▶ Try it:
Word for word, print every entry below.
Provided data Block Start
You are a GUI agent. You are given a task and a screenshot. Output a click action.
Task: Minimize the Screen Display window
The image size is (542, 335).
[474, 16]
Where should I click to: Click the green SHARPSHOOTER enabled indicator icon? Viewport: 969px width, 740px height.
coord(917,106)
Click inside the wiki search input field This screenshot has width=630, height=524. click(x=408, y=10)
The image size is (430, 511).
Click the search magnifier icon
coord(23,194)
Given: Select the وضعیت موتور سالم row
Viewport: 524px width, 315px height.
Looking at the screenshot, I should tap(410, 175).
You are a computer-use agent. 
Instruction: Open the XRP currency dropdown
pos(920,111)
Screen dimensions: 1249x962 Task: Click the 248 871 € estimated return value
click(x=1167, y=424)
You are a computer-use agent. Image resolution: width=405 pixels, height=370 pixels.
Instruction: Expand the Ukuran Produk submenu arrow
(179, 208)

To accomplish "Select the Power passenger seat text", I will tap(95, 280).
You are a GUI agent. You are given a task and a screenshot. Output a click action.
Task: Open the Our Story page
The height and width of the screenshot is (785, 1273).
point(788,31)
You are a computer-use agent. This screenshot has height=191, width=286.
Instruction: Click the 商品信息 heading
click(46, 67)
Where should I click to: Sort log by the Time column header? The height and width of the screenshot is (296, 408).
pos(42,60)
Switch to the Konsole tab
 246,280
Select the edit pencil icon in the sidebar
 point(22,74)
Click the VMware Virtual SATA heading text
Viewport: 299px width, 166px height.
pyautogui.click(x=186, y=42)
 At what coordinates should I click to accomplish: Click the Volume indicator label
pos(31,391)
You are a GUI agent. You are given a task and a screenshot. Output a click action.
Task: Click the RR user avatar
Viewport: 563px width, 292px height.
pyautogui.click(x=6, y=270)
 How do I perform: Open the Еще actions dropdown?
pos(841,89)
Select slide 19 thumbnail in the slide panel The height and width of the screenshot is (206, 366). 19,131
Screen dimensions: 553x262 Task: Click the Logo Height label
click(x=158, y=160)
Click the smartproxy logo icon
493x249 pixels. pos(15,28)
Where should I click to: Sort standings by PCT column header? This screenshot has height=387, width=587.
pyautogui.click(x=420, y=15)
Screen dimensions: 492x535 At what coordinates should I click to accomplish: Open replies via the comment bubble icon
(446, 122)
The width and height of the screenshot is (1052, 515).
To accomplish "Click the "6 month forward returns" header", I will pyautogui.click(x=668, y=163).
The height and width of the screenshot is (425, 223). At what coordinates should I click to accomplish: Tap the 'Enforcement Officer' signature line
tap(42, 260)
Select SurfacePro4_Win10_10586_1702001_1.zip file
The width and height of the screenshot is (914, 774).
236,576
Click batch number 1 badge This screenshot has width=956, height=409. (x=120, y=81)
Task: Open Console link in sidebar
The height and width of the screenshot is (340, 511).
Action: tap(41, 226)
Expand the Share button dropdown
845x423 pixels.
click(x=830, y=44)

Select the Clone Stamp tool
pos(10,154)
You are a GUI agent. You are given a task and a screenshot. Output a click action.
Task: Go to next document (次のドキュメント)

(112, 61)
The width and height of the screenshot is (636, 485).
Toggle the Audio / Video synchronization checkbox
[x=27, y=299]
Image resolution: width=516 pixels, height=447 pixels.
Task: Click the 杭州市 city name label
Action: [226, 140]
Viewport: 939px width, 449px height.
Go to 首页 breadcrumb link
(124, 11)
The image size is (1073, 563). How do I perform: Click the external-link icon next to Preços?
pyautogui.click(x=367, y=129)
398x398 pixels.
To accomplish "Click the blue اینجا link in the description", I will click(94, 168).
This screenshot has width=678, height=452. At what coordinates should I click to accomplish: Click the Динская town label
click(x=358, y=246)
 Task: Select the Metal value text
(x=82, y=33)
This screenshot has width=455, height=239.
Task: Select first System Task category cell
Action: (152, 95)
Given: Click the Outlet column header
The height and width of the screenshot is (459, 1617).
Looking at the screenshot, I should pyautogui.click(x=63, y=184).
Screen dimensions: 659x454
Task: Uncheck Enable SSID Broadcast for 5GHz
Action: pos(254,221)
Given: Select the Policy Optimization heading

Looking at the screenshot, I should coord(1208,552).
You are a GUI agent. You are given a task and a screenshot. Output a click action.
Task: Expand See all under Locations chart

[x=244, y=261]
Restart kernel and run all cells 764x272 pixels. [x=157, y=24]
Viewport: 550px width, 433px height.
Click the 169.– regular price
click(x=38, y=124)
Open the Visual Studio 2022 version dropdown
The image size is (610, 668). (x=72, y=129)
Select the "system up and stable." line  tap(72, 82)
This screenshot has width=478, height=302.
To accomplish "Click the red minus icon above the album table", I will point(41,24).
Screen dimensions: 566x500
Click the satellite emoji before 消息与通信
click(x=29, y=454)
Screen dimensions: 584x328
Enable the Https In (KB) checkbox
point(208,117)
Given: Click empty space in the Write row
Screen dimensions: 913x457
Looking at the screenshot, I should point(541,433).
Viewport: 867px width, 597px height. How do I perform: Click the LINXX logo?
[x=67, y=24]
Provided data Block End
▶ Exercise response:
You are a GUI agent. You are given a task and a screenshot. Output a click action.
Task: Minimize the Screen Display window
The image size is (542, 335).
[474, 16]
Where should I click to: Click the green SHARPSHOOTER enabled indicator icon? Viewport: 969px width, 740px height.
coord(917,106)
Click inside the wiki search input field This screenshot has width=630, height=524. click(x=408, y=10)
The image size is (430, 511).
Click the search magnifier icon
coord(23,194)
Given: Select the وضعیت موتور سالم row
Viewport: 524px width, 315px height.
Looking at the screenshot, I should tap(410, 175).
You are a computer-use agent. 
Instruction: Open the XRP currency dropdown
pos(920,111)
Screen dimensions: 1249x962 Task: Click the 248 871 € estimated return value
click(x=1167, y=424)
You are a computer-use agent. Image resolution: width=405 pixels, height=370 pixels.
Instruction: Expand the Ukuran Produk submenu arrow
(179, 208)

To accomplish "Select the Power passenger seat text", I will tap(95, 280).
You are a GUI agent. You are given a task and a screenshot. Output a click action.
Task: Open the Our Story page
The height and width of the screenshot is (785, 1273).
point(788,31)
You are a computer-use agent. This screenshot has height=191, width=286.
Instruction: Click the 商品信息 heading
click(46, 67)
Where should I click to: Sort log by the Time column header? The height and width of the screenshot is (296, 408).
pos(42,60)
Switch to the Konsole tab
 246,280
Select the edit pencil icon in the sidebar
 point(22,74)
Click the VMware Virtual SATA heading text
Viewport: 299px width, 166px height.
pyautogui.click(x=186, y=42)
 At what coordinates should I click to accomplish: Click the Volume indicator label
pos(31,391)
You are a GUI agent. You are given a task and a screenshot. Output a click action.
Task: Click the RR user avatar
Viewport: 563px width, 292px height.
pyautogui.click(x=6, y=270)
 How do I perform: Open the Еще actions dropdown?
pos(841,89)
Select slide 19 thumbnail in the slide panel The height and width of the screenshot is (206, 366). 19,131
Screen dimensions: 553x262 Task: Click the Logo Height label
click(x=158, y=160)
Click the smartproxy logo icon
493x249 pixels. pos(15,28)
Where should I click to: Sort standings by PCT column header? This screenshot has height=387, width=587.
pyautogui.click(x=420, y=15)
Screen dimensions: 492x535 At what coordinates should I click to accomplish: Open replies via the comment bubble icon
(446, 122)
The width and height of the screenshot is (1052, 515).
To accomplish "Click the "6 month forward returns" header", I will pyautogui.click(x=668, y=163).
The height and width of the screenshot is (425, 223). At what coordinates should I click to accomplish: Tap the 'Enforcement Officer' signature line
tap(42, 260)
Select SurfacePro4_Win10_10586_1702001_1.zip file
The width and height of the screenshot is (914, 774).
236,576
Click batch number 1 badge This screenshot has width=956, height=409. (x=120, y=81)
Task: Open Console link in sidebar
The height and width of the screenshot is (340, 511).
Action: tap(41, 226)
Expand the Share button dropdown
845x423 pixels.
click(x=830, y=44)

Select the Clone Stamp tool
pos(10,154)
You are a GUI agent. You are given a task and a screenshot. Output a click action.
Task: Go to next document (次のドキュメント)

(112, 61)
The width and height of the screenshot is (636, 485).
Toggle the Audio / Video synchronization checkbox
[x=27, y=299]
Image resolution: width=516 pixels, height=447 pixels.
Task: Click the 杭州市 city name label
Action: [226, 140]
Viewport: 939px width, 449px height.
Go to 首页 breadcrumb link
(124, 11)
The image size is (1073, 563). How do I perform: Click the external-link icon next to Preços?
pyautogui.click(x=367, y=129)
398x398 pixels.
To accomplish "Click the blue اینجا link in the description", I will click(94, 168).
This screenshot has width=678, height=452. At what coordinates should I click to accomplish: Click the Динская town label
click(x=358, y=246)
 Task: Select the Metal value text
(x=82, y=33)
This screenshot has width=455, height=239.
Task: Select first System Task category cell
Action: (152, 95)
Given: Click the Outlet column header
The height and width of the screenshot is (459, 1617).
Looking at the screenshot, I should pyautogui.click(x=63, y=184).
Screen dimensions: 659x454
Task: Uncheck Enable SSID Broadcast for 5GHz
Action: pos(254,221)
Given: Select the Policy Optimization heading

Looking at the screenshot, I should coord(1208,552).
You are a GUI agent. You are given a task and a screenshot. Output a click action.
Task: Expand See all under Locations chart

[x=244, y=261]
Restart kernel and run all cells 764x272 pixels. [x=157, y=24]
Viewport: 550px width, 433px height.
Click the 169.– regular price
click(x=38, y=124)
Open the Visual Studio 2022 version dropdown
The image size is (610, 668). (x=72, y=129)
Select the "system up and stable." line  tap(72, 82)
This screenshot has width=478, height=302.
To accomplish "Click the red minus icon above the album table", I will point(41,24).
Screen dimensions: 566x500
Click the satellite emoji before 消息与通信
click(x=29, y=454)
Screen dimensions: 584x328
Enable the Https In (KB) checkbox
point(208,117)
Given: Click empty space in the Write row
Screen dimensions: 913x457
Looking at the screenshot, I should point(541,433).
Viewport: 867px width, 597px height. How do I perform: Click the LINXX logo?
[x=67, y=24]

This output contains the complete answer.